ヒロキ(佐山)アスカ(弥山)スズメ(伊差川)トシヒコ(鳥垣)、お疲れさん。第二波に備えて休んでくれ」


 サンルカル王国の、テッド・サンルカル第二王子だ。修道騎士団クインテットの序列一位にして、この戦線の指揮官である。その隣には、ハーフエルフのアイヴィー・デュアメルが立っていた。


 四人ともテッドたちに軽く頭を下げ、砦の奥へ進んでいく。しばらく石造りの通路を進んでいると、念話でのやり取りが始まった。


『あー、クソだるい。あのメタルハウンド、いつまで経っても尽きねえな。毎日どこから持ってきてんだ。日米合作の製品じゃねえ事は確かだが』


 本当にだるそうなヒロキ(佐山)の念話である。


ヒロキ(佐山)、いまは耐えるしかないわ。ここを突破されたら、王都パラメダまで滅ぼされちゃう』


 それに応じるアスカ(弥山)。そのふたりの後ろを歩くスズメ(伊差川)トシヒコ(鳥垣)は、疲れた表情のまま会話に参加していない。


『板垣教授が、この世界の北極圏で巨大ゲートを見つけたって聞いたか?』


『聞いてるわ。第二王子とアイヴィーの会話が聞こえてきたもの。最近ソータ君が北極圏まで行ったらしいってこともね』


 ヒロキとアスカの会話は続く。彼らはソータの動きを把握しているようだ。しかしそれは、いつまでも合流しないソータへの愚痴のようなもの。


 獣人自治区、流刑島、デレノア王国、ルーベス帝国、マラフ共和国、ニューロンドンと、ソータの足跡を辿るように念話が続く。


『お腹すいた』

『朝ごはん食べよう』


 いつまでも終わらない愚痴念話に、スズメとトシヒコが割って入る。食堂は正面に見えていたので、彼らは自然と中へ入っていった。


 そこでは大勢の兵士たちが食事を摂っていた。ほとんどヒト族だが、ドワーフやエルフ、オークやゴブリンの冒険者もチラホラ見える。彼らは王都パラメダの冒険者ギルドで依頼を受け、傭兵として参加してきた者たちだ。


 冒険者のひとりがヒロキたちへ向き直り、つばを吐き捨てた。


「異世界人のくせに、でけえ面しやがって」


 その様子を見て、ざわつく冒険者たち。彼らからみて、ヒロキたちの異様な強さが気に入らないのだろう。


 ただ、四人とも相手にしていない。目も合わせずカウンターに並び、食事を取り分けに向かった。


 この食堂には、修道騎士団クインテットの者たちもいる。彼らも冒険者の挑発に注意することはない。いつもの光景なのだろう。


 その中にルー・ガルー( 人狼 )のエマ・ランペールとナブー・クドゥリ・ウスルも紛れ込んでいる。ふたりともミゼルファート帝国軍の間者(・・)として潜入しているはずだが、随分と馴染んでいた。
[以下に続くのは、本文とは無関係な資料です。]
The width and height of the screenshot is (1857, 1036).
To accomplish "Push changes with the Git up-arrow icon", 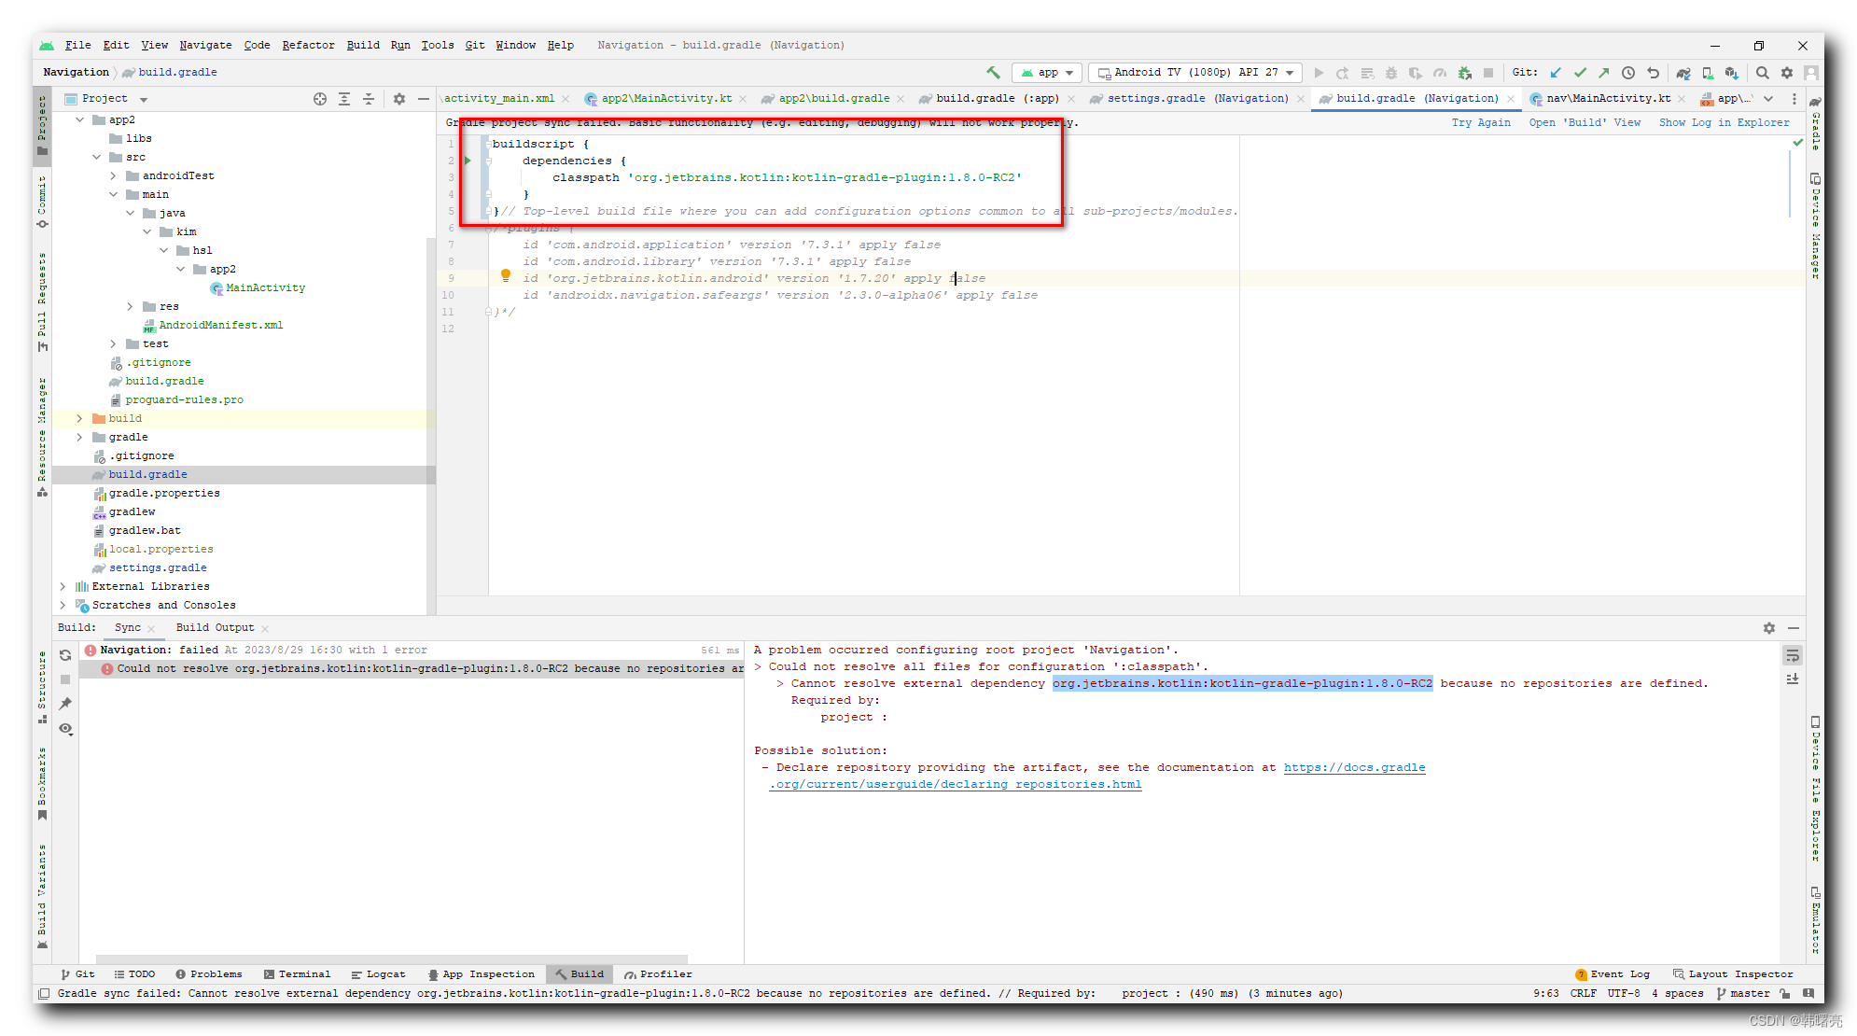I will coord(1605,73).
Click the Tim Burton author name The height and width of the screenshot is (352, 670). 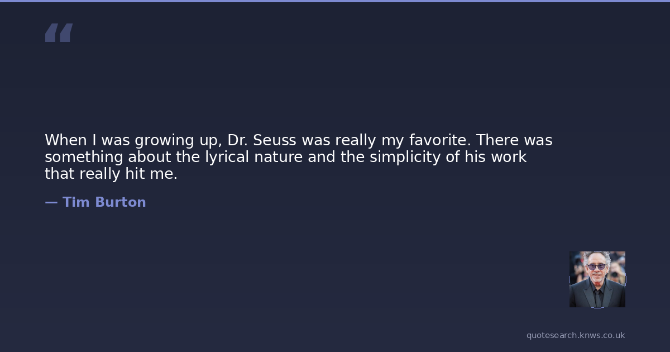(104, 202)
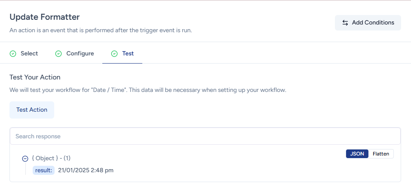Click the Add Conditions button label
This screenshot has width=411, height=195.
(x=373, y=23)
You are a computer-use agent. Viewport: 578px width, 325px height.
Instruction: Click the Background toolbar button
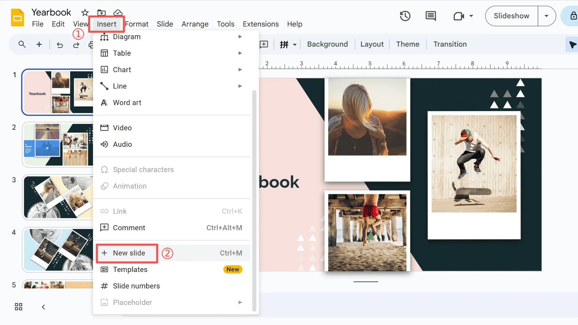[x=327, y=44]
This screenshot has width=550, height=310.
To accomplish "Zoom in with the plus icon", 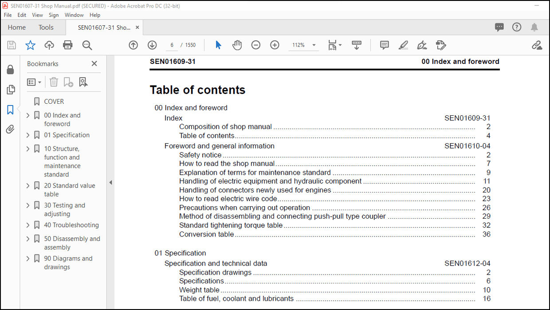I will 275,45.
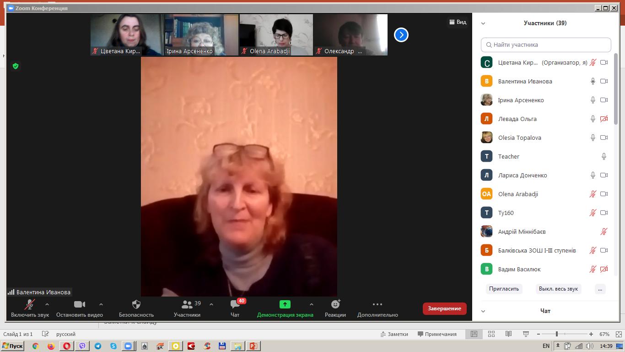Viewport: 625px width, 352px height.
Task: Click the Найти участника search field
Action: [546, 45]
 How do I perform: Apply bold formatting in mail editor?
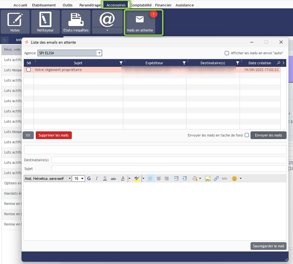(x=89, y=179)
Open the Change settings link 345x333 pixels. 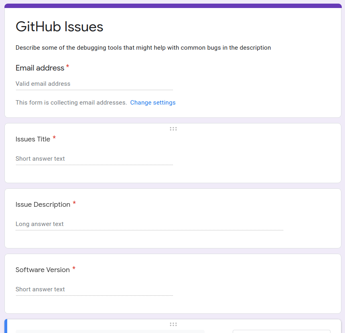(152, 103)
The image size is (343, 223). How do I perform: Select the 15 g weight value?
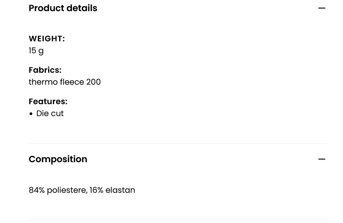pyautogui.click(x=36, y=51)
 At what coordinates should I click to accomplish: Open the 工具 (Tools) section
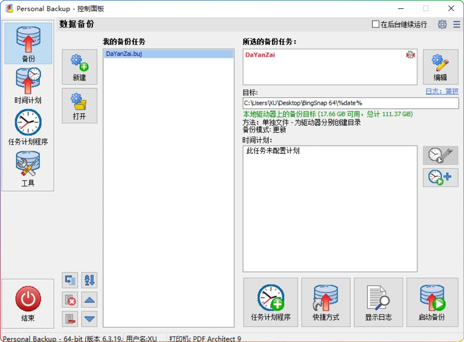coord(28,169)
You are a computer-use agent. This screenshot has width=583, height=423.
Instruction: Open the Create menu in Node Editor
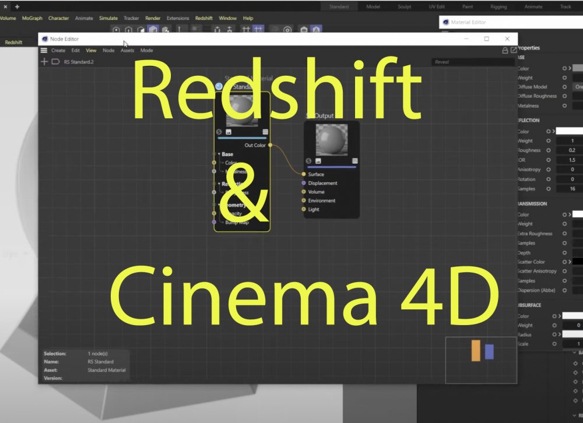coord(58,50)
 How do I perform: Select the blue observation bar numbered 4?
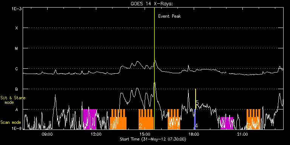pyautogui.click(x=195, y=119)
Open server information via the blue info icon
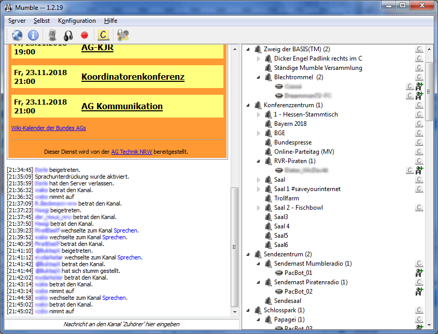The width and height of the screenshot is (438, 334). pos(33,35)
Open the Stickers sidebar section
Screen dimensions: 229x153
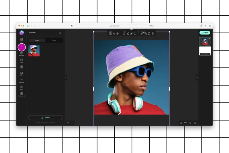tap(21, 74)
 ヒロキたちはお盆に食事を乗せて、空いている席に座った。


「誰だか知らねえけど、この世界にカツカレー持ち込んだヒトに感謝だ」


 鎧を身に纏ったまま、ヒロキはガツガツと食事に興じていた。そのスリムな体躯に対して、驚くほどの量をおかわりし続ける。彼の顔には、満ち足りた表情が浮かんでいた。


 他の三人はヒロキの食べっぷりを見て驚きもしない。どうやらこれはいつもの光景のようだ。


「そろそろ第二波がくる。行くかっ!!」


 カツカレーを食べ終わり、ヒロキは元気よく立ち上がる。他の三人も朝食とは思えない量を食べ終わっていた。


 そこで警報が鳴り始めた。やっぱりか、そんな顔で彼ら四人は食堂を出て行った。



 ☆ ☆ ☆ ☆ ☆



 砦を背にして南方を凝視するヒロキたち。遙か遠くに堅固な砦が威風堂々とそびえ立っている。ヒロキ以外の三人は顔を見合わせ、黙って左右に散開していく。そしてヒロキから約一キロメートル離れた位置で待機した。


 この陣形は、繰り返し襲撃してくるメタルハウンドを一斉に撃退するためのもの。彼らの背後には巨大な板状の障壁がそびえ立ち、サンルカル王国軍を堅実に守っている。この障壁は、ヒロキたち四人が築き上げたものだ。


 彼らに前進する意志はない。同様に、サンルカル王国軍も動きを見せず、スタイン王国への侵攻の意志は感じられない。


 ハラスメント(いやがらせ)戦術を採用している理由は、地球から持ち込まれたと思われるメタルハウンドの数が圧倒的に多いからだ。一匹のメタルハウンドが防衛ラインを突破すると、通常の人間では手に負えない。反撃する暇もなく、魔導砲で撃ち抜かれてしまう。


 そうした危機を回避するため、ハラスメントを続ける。そうすれば、この戦線にメタルハウンドが集中するというわけだ。


 新造艦オプシディアンによる空爆も検討されたが、テッド・サンルカルはそれを即座に却下した。スタイン王国のマルーアには無関係な民間人もいるからだ。そして、現状の局地戦を拡大する意志も見受けられない。


『準備はいいか?』


 ヒロキの念話が飛ぶ。相手はもちろん、アスカ、スズメ、トシヒコの三人である。


 彼らから『準備完了』との返信が届き、ヒロキは前方に視線を定める。その瞬間、茶色い平原の先に土煙が立ち上がり始めた。懲りもせず、再び大量のメタルハウンドが侵攻してきているのだ。


 上空に浮かぶオプシディアンから虹色のエネルギー弾が発射されると、先ほどと同様の展開が繰り広げられる。大爆発が起こった後、衝撃波がヒロキを通り抜けていく。彼の瞳に映るのは、キノコ雲に混じって空を舞う、バラバラに破壊されたメタルハウンド。


 次も前回と同様に、ファイアボールの一斉射撃、のはずだ。


『あれ?』

『ファイアボールこないね』

『戦法変えてきたのかな』


 アスカ、スズメ、トシヒコと、次々と念話が届く。それを聞いたヒロキは、小さな違和感に気付いた。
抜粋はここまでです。